> _SOURCE EXTRACT_:
┌────────

The official news agency quoted Assad as saying that Syria
was hoping to see progress on an accord with Israel but that "Israeli
policies make that hard to imagine.”
He was speaking to Claude Cousseran, a French presidential
envoy entrusted with trying to relaunch negotiations between the two sides.
Assad's told Cousseran that Turkey, Syria's northern neighbor
with whom it has been strengthening ties, must play a role if peace talks
between Syria and Israel were to resume.
Assad said any new talks must build on four rounds of
indirect talks that were mediated by Turkey, breaking down during the Israeli
offensive on Gaza in 2008.
In May, relations between Israel and Turkey worsened when
Israeli soldiers killed nine Turks aboard an aid ship trying to break the
Israeli blockade of Gaza.
"President Assad affirmed that Syria seeks a just and
comprehensive peace and the importance of coordinating with Turkey in this
regard," the agency said.

└────────

> _INFORMATION_:
┌────────

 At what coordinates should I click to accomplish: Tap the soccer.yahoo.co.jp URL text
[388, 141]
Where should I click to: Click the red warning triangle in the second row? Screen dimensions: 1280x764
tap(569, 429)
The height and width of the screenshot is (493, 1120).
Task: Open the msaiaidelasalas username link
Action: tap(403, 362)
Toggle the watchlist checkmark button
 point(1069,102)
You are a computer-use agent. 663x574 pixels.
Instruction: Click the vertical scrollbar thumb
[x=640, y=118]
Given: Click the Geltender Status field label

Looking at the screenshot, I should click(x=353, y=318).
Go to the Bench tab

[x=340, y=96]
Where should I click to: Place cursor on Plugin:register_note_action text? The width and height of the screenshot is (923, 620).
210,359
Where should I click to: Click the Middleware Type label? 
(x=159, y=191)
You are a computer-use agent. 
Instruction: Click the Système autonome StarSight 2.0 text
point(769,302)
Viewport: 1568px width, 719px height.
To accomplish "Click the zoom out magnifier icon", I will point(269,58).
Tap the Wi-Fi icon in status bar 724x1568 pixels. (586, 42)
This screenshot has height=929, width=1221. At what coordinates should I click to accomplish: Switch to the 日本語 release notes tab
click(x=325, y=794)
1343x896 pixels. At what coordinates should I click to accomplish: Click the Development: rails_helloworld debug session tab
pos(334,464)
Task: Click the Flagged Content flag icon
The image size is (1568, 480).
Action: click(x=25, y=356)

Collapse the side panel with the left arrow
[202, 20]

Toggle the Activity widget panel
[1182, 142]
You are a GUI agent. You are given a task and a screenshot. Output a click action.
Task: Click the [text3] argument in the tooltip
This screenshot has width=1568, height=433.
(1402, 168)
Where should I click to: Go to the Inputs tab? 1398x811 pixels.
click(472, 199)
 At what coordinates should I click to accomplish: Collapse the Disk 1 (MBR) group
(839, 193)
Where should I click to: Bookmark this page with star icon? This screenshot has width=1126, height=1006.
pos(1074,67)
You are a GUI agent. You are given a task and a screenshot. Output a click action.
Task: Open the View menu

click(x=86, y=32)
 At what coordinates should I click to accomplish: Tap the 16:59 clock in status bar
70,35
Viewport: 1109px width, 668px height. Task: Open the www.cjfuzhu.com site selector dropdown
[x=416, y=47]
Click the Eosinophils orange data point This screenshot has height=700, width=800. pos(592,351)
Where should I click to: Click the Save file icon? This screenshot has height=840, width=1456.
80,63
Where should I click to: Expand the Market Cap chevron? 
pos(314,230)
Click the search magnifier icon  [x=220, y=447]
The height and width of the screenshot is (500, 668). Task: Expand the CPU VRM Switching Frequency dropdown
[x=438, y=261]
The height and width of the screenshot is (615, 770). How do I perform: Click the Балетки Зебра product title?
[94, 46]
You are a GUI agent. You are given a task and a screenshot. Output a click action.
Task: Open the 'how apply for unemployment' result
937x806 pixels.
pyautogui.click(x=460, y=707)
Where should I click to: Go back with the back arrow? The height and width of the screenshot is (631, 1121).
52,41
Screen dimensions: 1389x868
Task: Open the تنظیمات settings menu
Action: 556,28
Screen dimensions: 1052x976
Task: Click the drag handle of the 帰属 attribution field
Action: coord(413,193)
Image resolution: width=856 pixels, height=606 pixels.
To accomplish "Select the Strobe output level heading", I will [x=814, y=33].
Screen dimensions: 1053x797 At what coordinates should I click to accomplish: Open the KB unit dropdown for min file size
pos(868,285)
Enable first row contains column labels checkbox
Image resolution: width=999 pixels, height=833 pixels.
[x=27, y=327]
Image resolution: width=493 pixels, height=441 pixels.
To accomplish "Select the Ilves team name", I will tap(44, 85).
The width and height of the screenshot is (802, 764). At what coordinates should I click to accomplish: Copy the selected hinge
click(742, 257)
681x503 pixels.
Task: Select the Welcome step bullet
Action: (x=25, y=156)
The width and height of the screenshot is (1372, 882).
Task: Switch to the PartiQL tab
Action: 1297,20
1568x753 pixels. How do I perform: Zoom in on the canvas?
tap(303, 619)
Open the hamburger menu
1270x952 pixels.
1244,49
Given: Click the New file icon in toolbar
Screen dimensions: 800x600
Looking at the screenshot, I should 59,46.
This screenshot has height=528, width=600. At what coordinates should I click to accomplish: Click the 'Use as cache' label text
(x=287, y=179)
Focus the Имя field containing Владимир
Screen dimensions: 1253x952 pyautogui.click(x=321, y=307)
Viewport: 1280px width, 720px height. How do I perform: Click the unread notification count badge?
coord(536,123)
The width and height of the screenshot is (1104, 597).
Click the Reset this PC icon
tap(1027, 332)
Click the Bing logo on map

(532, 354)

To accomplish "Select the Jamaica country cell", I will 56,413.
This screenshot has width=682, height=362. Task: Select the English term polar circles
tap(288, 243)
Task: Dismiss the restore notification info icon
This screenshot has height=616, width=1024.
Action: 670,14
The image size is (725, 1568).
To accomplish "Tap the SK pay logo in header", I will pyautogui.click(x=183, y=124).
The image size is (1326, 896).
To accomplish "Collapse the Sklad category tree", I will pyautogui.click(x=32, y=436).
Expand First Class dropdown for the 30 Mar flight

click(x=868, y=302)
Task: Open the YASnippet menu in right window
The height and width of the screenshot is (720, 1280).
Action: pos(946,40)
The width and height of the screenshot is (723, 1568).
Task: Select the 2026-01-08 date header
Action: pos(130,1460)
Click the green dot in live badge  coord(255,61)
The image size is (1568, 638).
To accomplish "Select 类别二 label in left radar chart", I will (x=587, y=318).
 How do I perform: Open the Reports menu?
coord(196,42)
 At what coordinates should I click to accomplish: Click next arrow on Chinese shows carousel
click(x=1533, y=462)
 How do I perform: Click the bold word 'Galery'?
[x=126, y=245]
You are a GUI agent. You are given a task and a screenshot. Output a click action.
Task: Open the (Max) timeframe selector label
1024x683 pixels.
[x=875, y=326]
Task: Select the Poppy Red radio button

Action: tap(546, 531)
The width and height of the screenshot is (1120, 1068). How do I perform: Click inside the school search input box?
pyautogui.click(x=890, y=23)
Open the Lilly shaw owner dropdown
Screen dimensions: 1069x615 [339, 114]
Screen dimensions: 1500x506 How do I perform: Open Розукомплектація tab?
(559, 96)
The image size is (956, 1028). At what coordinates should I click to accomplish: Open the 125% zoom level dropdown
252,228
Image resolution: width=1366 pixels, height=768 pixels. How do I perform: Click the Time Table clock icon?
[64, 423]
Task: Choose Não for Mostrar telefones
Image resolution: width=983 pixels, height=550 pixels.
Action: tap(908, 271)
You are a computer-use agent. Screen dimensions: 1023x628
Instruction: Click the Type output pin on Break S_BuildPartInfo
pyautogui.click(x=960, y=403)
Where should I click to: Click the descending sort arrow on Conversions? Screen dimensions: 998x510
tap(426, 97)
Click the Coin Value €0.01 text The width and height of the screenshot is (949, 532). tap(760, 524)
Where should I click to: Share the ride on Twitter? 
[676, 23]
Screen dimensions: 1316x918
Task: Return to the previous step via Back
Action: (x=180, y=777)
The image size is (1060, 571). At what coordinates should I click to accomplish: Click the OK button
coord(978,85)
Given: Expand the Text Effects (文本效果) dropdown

└────────

> _WORK ITEM 1_: Repeat the part of the news report on Assad and Syrian-Israeli peace talks that opens with the words containing "Assad's told Cousseran" and closes with "the agency said.".
> _WORK ITEM 2_: Go on with the news report on Assad and Syrian-Israeli peace talks from the point where it stops.
The listing is separate material and has no connection to the news report on Syria and Israel.

> _RESULT 1_:
Assad's told Cousseran that Turkey, Syria's northern neighbor
with whom it has been strengthening ties, must play a role if peace talks
between Syria and Israel were to resume.
Assad said any new talks must build on four rounds of
indirect talks that were mediated by Turkey, breaking down during the Israeli
offensive on Gaza in 2008.
In May, relations between Israel and Turkey worsened when
Israeli soldiers killed nine Turks aboard an aid ship trying to break the
Israeli blockade of Gaza.
"President Assad affirmed that Syria seeks a just and
comprehensive peace and the importance of coordinating with Turkey in this
regard," the agency said.

> _RESULT 2_:
Syria regards France as a counterweight to the United States,
a close Israeli ally that is also seeking to relaunch talks between Syria and
Israel and is supervising renewed direct talks between Israel and the
Palestinian Authority.
The Syrian government did not criticize the
Palestinian-Israeli talks but said all Palestinian factions must be
represented. It has also allowed exiled Hamas leaders to voice vehement
opposition to the negotiations from Damascus.
Syria says an Israeli commitment to withdraw from the whole
of the Golan Heights, which Israel has occupied since 1967, was needed before
talks with Israel could resume.
Israel said could resume the talks without conditions,
although Israeli President Shimon Peres accused Syria in April of supplying
Scud missiles to Hezbollah, which is also supported by Iran.